The Church of the Condemnation and Imposition of the Cross (Hebrew: קפלת ההרשעה וכפיית הצלב) is a Roman Catholic church located within the Franciscan monastery that also contains the Church of the Flagellation in the old city of Jerusalem. The monastery stands at the traditional Second Station of the Cross on the Via Dolorosa.

==Tradition vs research==
The church marks the spot traditionally held to be where Jesus took up his cross after being sentenced to death by crucifixion.
This tradition is based on the assumption that an area of Roman flagstones, discovered beneath the building and beneath the adjacent Convent of the Sisters of Zion, are those of Gabbatha, the pavement which the Bible describes as the location of Pontius Pilate's judgment of Jesus.
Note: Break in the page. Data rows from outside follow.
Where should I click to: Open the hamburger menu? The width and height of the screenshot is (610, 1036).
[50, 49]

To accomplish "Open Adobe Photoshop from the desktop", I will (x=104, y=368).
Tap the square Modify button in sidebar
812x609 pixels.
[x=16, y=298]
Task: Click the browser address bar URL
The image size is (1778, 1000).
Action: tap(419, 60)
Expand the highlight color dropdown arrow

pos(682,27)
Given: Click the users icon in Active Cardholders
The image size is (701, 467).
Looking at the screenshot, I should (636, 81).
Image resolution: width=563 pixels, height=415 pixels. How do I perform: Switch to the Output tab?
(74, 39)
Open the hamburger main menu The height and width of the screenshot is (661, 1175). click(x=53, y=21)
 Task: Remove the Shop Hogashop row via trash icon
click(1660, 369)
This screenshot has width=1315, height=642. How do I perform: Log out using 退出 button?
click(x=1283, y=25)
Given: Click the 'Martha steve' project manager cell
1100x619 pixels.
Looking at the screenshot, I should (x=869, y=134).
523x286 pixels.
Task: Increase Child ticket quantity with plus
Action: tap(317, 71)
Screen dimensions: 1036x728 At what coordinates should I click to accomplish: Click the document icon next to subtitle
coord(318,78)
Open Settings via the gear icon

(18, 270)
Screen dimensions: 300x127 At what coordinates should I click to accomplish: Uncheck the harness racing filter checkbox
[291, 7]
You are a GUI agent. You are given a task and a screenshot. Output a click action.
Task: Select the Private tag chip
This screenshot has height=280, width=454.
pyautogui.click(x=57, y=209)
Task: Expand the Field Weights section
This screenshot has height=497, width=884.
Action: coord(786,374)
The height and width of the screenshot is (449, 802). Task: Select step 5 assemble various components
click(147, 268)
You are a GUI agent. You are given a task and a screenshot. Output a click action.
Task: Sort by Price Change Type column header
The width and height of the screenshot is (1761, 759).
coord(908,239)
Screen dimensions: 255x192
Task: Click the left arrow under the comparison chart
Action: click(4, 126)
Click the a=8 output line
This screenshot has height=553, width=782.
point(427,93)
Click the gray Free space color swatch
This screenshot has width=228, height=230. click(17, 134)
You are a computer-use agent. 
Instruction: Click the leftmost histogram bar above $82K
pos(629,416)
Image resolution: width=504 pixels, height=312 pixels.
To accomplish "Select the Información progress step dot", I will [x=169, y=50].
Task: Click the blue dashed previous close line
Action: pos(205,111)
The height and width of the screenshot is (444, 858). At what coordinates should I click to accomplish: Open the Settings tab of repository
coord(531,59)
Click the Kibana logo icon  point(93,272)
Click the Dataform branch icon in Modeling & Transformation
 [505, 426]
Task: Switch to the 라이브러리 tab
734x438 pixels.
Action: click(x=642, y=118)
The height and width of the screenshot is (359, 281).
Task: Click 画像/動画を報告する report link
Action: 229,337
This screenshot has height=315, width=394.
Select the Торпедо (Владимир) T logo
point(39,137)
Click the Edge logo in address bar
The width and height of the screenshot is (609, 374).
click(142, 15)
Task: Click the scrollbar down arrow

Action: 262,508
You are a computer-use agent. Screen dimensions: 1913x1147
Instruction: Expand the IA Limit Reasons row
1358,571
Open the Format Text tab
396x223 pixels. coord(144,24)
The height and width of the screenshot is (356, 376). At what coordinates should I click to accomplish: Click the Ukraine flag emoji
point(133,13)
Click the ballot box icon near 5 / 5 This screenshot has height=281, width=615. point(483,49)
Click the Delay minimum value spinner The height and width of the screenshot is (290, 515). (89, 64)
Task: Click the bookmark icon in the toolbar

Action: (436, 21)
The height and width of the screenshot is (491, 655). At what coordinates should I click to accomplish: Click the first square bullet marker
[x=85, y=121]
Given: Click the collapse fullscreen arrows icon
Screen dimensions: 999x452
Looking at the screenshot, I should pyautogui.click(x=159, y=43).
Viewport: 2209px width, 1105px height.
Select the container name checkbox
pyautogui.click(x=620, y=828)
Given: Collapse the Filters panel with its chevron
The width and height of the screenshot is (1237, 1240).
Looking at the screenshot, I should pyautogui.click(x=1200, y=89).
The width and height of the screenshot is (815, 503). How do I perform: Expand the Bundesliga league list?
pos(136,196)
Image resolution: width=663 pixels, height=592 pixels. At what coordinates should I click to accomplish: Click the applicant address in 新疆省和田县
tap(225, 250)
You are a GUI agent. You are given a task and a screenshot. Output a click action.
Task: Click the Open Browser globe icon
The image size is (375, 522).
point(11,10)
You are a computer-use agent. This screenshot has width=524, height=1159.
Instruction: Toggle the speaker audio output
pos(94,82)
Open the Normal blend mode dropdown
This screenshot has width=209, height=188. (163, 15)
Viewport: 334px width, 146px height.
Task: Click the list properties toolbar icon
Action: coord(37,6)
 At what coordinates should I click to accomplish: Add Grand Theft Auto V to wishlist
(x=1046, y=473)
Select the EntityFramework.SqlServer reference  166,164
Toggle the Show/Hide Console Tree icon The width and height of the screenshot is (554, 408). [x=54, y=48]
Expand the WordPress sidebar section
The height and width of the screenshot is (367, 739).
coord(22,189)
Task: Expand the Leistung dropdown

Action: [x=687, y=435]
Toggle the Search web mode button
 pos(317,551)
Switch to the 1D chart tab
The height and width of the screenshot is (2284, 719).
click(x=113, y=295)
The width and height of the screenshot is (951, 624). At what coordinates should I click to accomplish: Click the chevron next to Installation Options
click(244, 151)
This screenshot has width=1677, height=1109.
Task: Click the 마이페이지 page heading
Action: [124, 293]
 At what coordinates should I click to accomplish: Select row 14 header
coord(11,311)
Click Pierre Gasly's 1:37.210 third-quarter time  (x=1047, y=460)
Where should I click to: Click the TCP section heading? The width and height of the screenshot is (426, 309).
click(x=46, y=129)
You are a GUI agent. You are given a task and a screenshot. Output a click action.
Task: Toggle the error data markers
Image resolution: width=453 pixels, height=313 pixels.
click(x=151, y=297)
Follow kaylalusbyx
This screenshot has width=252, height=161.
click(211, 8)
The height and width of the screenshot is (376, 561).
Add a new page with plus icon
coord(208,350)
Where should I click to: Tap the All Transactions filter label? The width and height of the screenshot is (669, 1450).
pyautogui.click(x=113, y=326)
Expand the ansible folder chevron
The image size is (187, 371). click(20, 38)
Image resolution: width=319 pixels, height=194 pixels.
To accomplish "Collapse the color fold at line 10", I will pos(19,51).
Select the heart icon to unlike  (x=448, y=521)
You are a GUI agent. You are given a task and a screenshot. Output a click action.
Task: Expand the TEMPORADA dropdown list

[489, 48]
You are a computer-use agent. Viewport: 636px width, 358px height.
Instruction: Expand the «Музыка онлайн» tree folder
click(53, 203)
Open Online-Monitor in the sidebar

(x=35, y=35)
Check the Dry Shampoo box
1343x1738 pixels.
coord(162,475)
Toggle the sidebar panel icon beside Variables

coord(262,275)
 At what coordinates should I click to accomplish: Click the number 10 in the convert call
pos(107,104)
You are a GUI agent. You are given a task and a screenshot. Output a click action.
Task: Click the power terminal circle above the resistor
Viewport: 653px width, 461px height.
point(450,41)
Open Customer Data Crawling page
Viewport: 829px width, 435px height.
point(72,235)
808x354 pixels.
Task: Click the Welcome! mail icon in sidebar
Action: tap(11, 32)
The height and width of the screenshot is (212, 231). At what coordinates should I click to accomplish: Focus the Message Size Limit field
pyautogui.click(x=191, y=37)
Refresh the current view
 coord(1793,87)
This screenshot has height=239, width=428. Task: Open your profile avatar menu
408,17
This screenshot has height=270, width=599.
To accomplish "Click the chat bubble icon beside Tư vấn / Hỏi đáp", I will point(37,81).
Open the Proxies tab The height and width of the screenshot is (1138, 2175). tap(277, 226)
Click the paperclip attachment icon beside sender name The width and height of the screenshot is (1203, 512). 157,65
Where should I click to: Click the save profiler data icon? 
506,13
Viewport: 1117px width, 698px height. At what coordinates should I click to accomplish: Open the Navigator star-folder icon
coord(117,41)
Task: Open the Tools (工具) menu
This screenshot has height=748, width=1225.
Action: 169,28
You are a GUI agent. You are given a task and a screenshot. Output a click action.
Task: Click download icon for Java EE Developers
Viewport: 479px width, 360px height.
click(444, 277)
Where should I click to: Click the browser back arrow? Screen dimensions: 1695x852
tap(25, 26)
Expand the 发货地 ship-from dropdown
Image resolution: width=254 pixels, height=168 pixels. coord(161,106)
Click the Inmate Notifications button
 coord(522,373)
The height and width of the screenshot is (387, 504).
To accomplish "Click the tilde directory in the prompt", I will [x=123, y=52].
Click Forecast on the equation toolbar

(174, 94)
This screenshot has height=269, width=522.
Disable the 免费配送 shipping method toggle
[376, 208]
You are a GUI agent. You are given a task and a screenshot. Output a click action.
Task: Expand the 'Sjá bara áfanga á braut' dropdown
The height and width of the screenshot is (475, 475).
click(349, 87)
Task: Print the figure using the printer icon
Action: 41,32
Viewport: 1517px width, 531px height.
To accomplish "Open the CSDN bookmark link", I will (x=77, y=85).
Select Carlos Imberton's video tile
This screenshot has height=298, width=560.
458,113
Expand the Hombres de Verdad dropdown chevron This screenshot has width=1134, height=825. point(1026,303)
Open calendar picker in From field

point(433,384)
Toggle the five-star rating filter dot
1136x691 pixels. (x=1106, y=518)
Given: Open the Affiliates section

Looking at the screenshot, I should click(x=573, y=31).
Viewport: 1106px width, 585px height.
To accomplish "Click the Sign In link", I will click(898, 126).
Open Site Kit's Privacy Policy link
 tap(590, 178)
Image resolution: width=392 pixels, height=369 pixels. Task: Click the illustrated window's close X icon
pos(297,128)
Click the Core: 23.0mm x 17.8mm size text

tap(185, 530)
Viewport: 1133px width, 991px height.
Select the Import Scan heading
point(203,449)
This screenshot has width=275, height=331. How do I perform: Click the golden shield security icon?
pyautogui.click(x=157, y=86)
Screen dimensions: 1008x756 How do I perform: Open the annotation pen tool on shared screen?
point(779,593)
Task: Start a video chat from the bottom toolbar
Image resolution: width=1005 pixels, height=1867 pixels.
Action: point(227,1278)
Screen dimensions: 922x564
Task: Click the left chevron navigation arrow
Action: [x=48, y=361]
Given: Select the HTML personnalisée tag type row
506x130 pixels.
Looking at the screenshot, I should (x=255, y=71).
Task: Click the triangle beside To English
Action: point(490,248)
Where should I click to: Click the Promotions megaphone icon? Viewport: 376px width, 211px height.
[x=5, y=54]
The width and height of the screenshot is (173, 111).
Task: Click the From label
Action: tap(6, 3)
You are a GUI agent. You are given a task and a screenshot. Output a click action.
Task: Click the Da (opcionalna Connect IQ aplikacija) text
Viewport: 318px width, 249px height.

Archaeological investigation now indicates that these slabs are the paving of the eastern of two second-century forums built by Hadrian as part of the Aelia Capitolina. The site of the forum had previously been a large open-air pool, the Strouthion Pool, which was constructed by the Hasmoneans, and mentioned by Josephus as being adjacent to the fortress in the first century. It is still present beneath Hadrian's flagstones.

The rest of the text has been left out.